Full PBFT replication protocol:
- Add a commit phase to tell the replicas that the request committed
in the current view. Replicas send S_rep(COMMIT(op, vs)) to the
primary when they have a prepared certificate, and the primary
forwards a set of 2f+1 commits to all the replicas.
Differences between what I described and the paper:
- the version I described uses the tentative execution optimization
(see sec 5.1); similar to lab 8
- the version in the paper saves two message delays by having
replicas multicast prepares and commits instead of going through
the primary
BFT View change protocol:
- Replicas send S_rep(DOVIEWCHANGE, list of prepared certificates)
to the *new* primary and stop executing in the current view.
- The new primary collects 2f+1 DOVIEWCHANGE messages and sends
S_p(NEWVIEW, list of 2f+1 DOVIEWCHANGE messages). It also sends
PREPREPARE messages for all the requests that were supposed to
commit in the previous view (i.e., there is a prepared certificate
for it in one of the DOVIEWCHANGE messages.) This ensures that all
requests that were supposed to commit in the previous view but
didn't will be carried forward to the new view.

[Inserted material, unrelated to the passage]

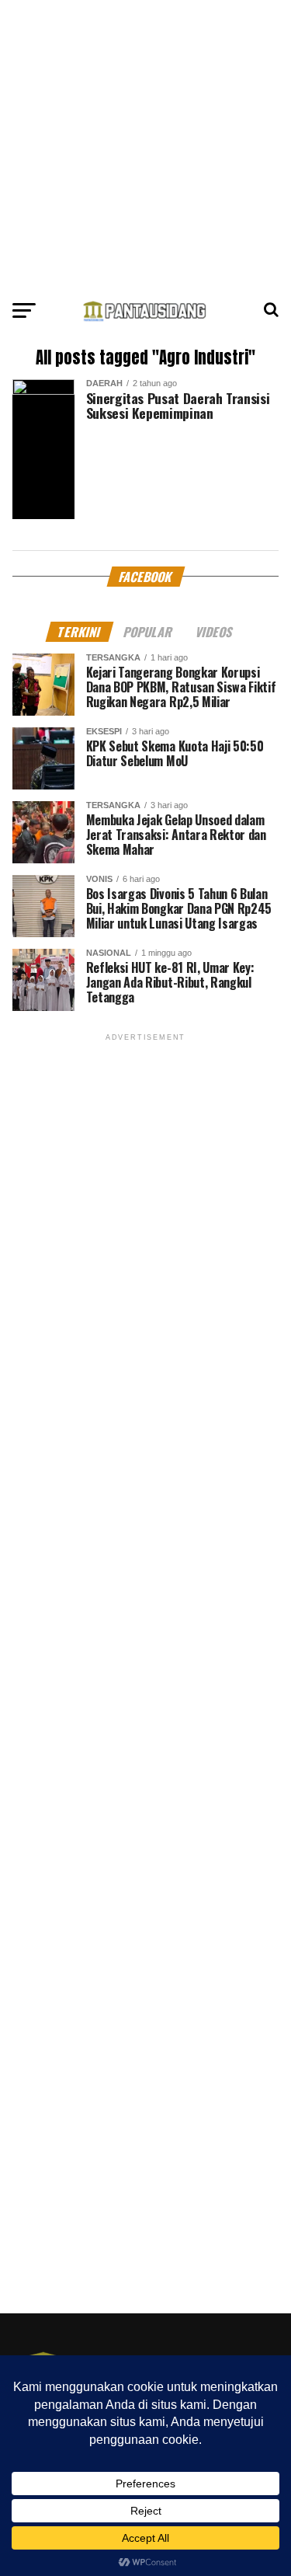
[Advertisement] (145, 145)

Q: What if the new primary doesn't send the right preprepares?
A: Replicas have to check that the primary sent the right preprepares
based on the DOVIEWCHANGE messages that came with the NEWVIEW.
Q: What if the primary sends different sets of DOVIEWCHANGE messages
to different replicas?
A: Won't matter; if the req is committed, 2f+1 replicas in the old view
had prepared certificates for it, so the primary can't come up with
a set of 2f+1 DOVIEWCHANGE messages that lack that request.

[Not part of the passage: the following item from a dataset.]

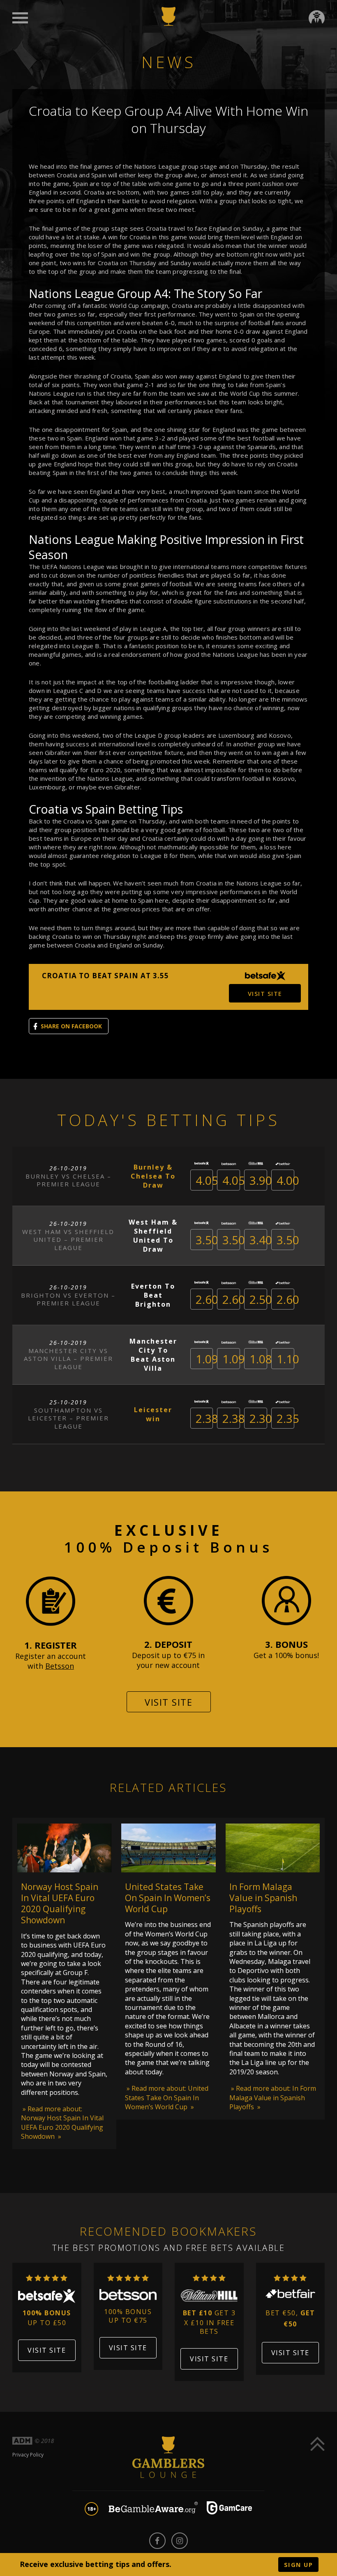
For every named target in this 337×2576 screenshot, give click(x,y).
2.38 (207, 1418)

Q: Why is this view change protocol shorter than Paxos?
A: Everyone already knows who the primary for view v+1 is going to be,
so there's nothing to agree on; replicas just need to check that
the new primary told everyone the right thing.
NB: You can make a similar simplification in VR. Labs 7/8 need full Paxos.
BFT Recovery protocol (simplified):
- go back to the last checkpoint and roll forward
- execute preprepares from the primary (see view change protocol)
Checkpoints
- reduce cost of new views, GC the log
- details painful, affects design of replication and recovery protocols
Protocol summary:
- Preprepare informs replicas about a client request
- Prepared certificate (2f+1 prepares) proves that the order
proposed by the primary is okay (because a quorum was willing
to prepare it). Does not guarantee that req will survive a VC.
- Commit point is when f+1 non-faulty replicas have a prepared
certificate. (At least one of them will present the certificate
to the new primary in a VC.)
- Committed certificate (2f+1 commits) proves that request committed
in the current view (so can execute it and forget about it at the
next checkpoint)
Performance:
- Table 1: trivial op 4x as expensive as unreplicated. not surprising
- Table 3: BFT FS *faster* than unreplicated NFS. Why?
- no synchronous writes in the common case. Is this safe?
Other optimizations:
- Use hashes of ops if the ops are large
- Use MACs instead of signatures (this is hard; need a different view
change protocol)
- Fast reads: Client sends read-only request to all; they reply immediately
- Only f+1 replicas execute the request; the rest just agree to the ops
- Batching: If requests come in too fast, combine several requests into one.